在本研究通过电子线照射人源瘢痕疙瘩的PDX模型探讨FAP对辐照后瘢痕疙瘩复发的作用及其机制,血管作为辐照敏感组织,其状态直接影响移植物的存活周期。本研究提示照射后4周移植物的血管网络遭到严重破坏,表明辐照可迅速破坏移植物的新生血管系统,导致其产生辐射抗性。本研究观察到辐照后的瘢痕疙瘩组织迅速复发,并且伴随着FAP和Vimentin的表达回升。FAP是一种脯氨酸选择性丝氨酸蛋白酶,在瘢痕疙瘩组织和肿瘤基质(癌症/肿瘤相关成纤维细胞,CAFs/TAFs)中过度表达,但在大多数正常成人组织中检测不到[18-19]。FAP通过丝氨酸蛋白酶活性在基质重塑中发挥重要作用[20],放疗后肿瘤复发通常是由肿瘤辐射抗性成分引起的,这是由癌细胞内在特性和外部微环境共同作用的结果[21]。越来越多的证据[22-24]表明:FAP阳性的肿瘤CAFs可能提供更具免疫抑制性的肿瘤微环境,以抵抗免疫细胞/放疗/化疗的杀伤,从而提高肿瘤存活率。此外,移植瘤模型结果表明,FAP阳性基质细胞可以通过削弱T细胞抗肿瘤活性来促进免疫抑制[25]。然而,诱导FAP表达的机制尚不清楚。
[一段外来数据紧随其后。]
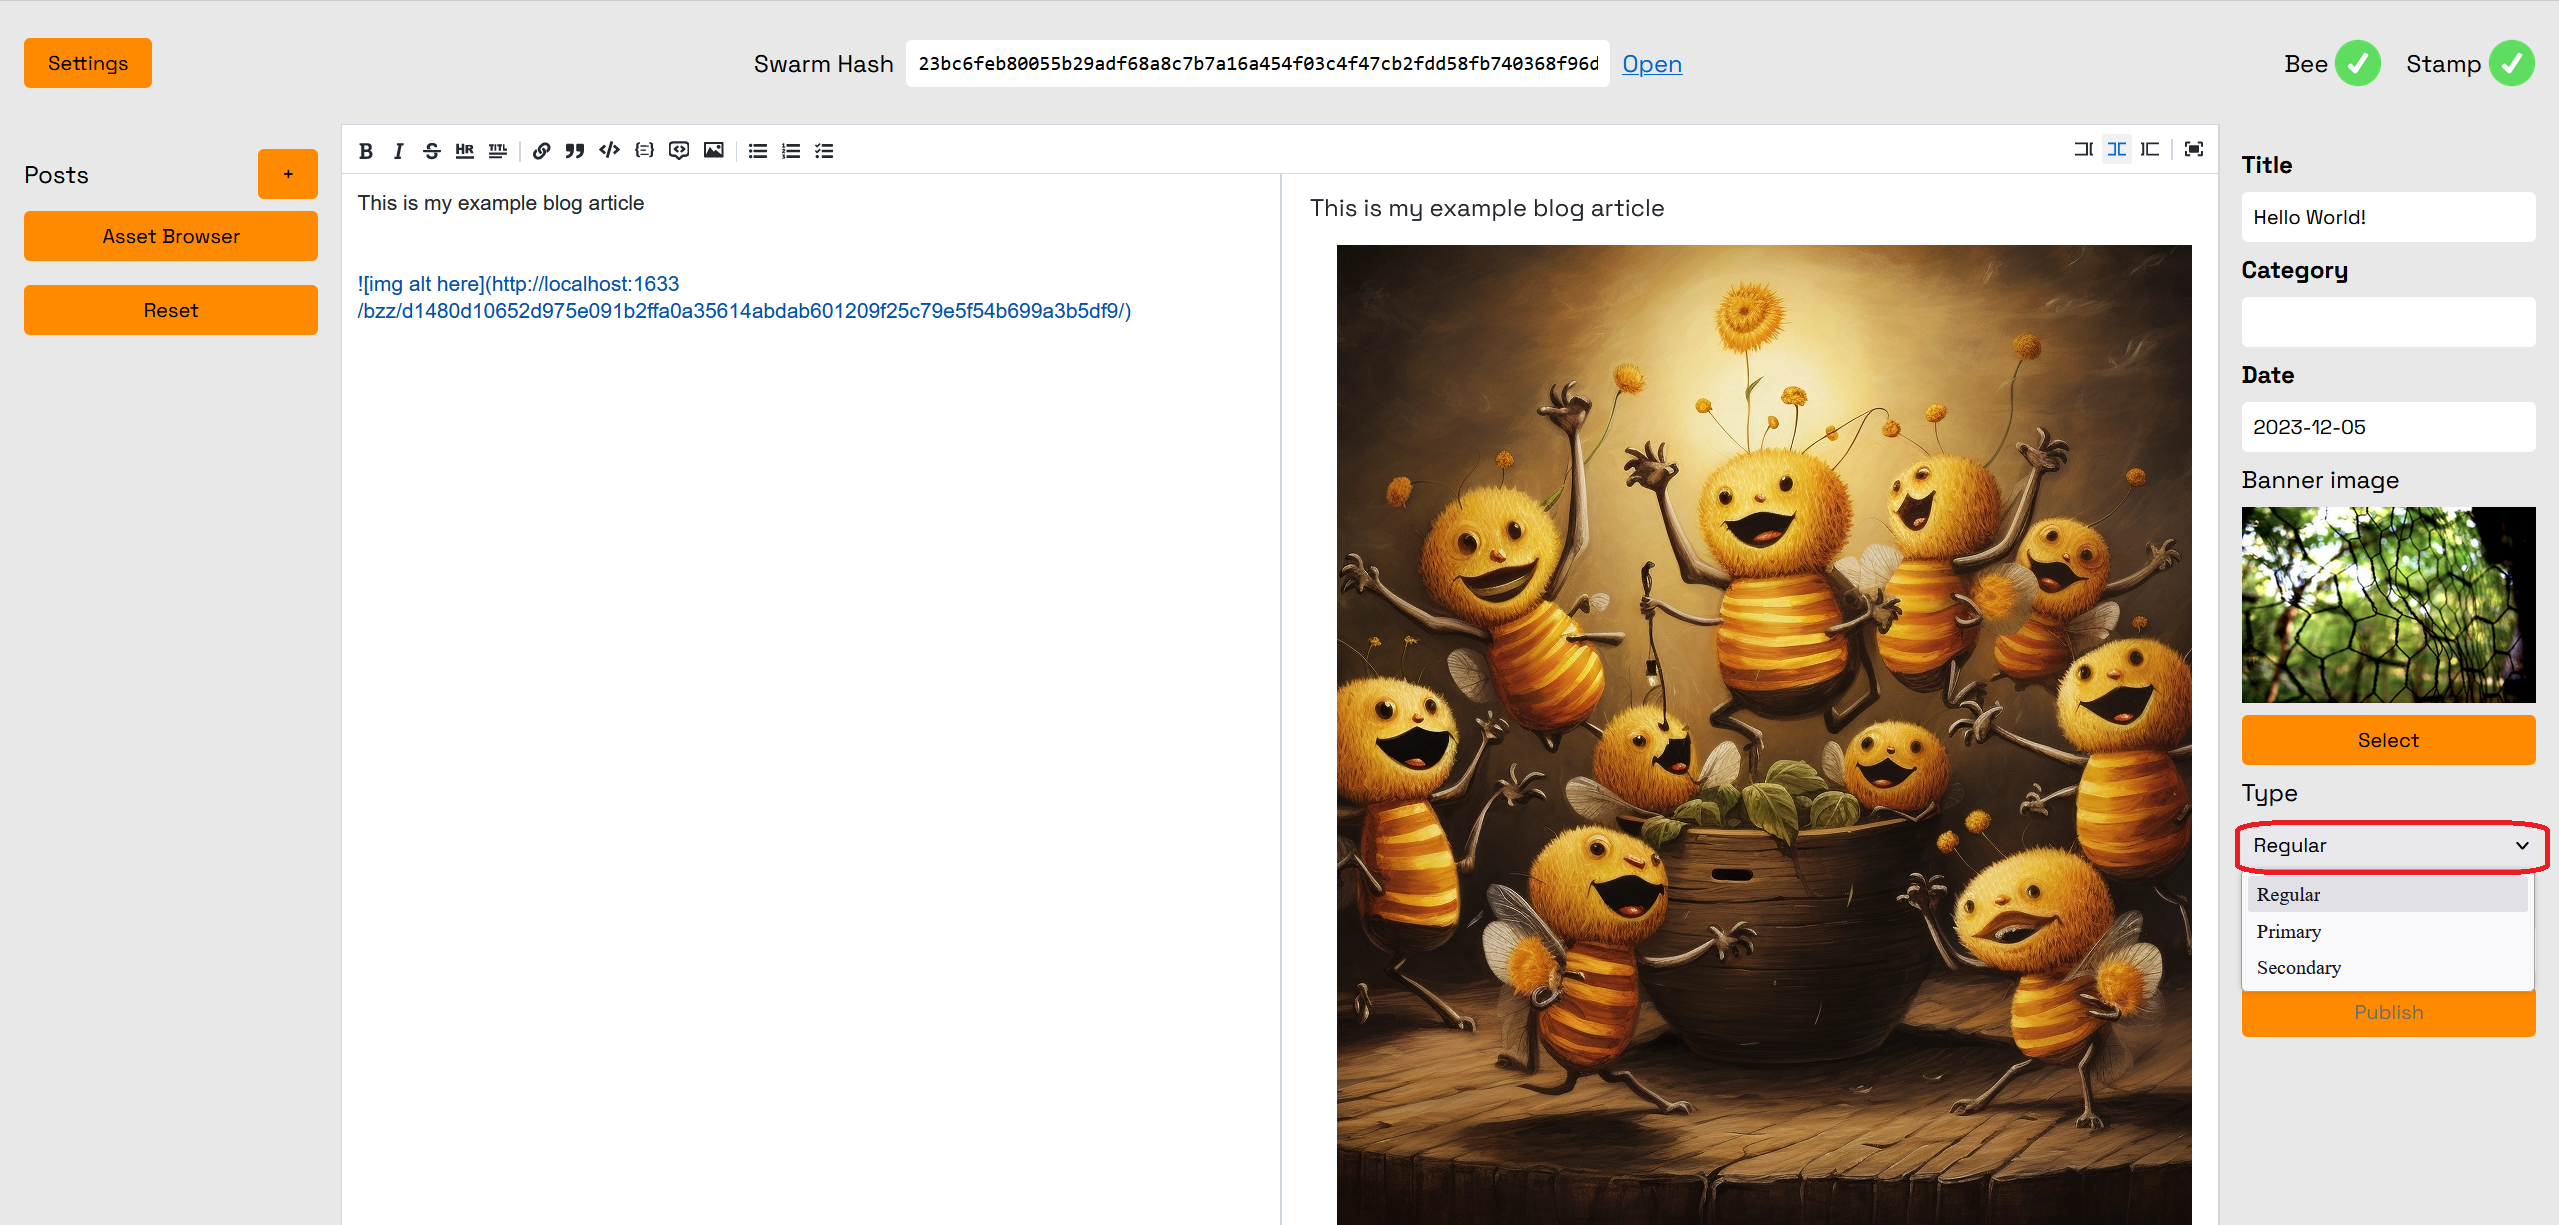Choose Primary from Type options
The height and width of the screenshot is (1225, 2559).
point(2289,931)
本研究结果首次揭示了电子线照射可提升体外和体外FAP的表达水平,未照射组FAP阳性组织的减少与组织损失呈正相关关系,而照射组FAP阳性组织的复发也与移植物体积成正比。此外,转录组学结果显示,辐照显著增强了移植物的翻译活性,促进细胞周期进程。本研究结果显示,无论是体内还是体外试验,辐照均促进成纤维细胞的S期细胞比例的增加,并提高其增殖能力。本研究发现,电子线仅在原代人瘢痕疙瘩衍生成纤维细胞中诱导FAP表达,也试图检测辐射诱导的小鼠成纤维细胞细胞系FAP表达,但该细胞系显示出较差的放射敏感性(数据未显示)。

综上所述,本研究结果显示,FAP在手术切除和放疗后瘢痕复发组织中的显著表达,表明辐照可能增强FAP阳性细胞丰度,其与细胞周期和增殖相关。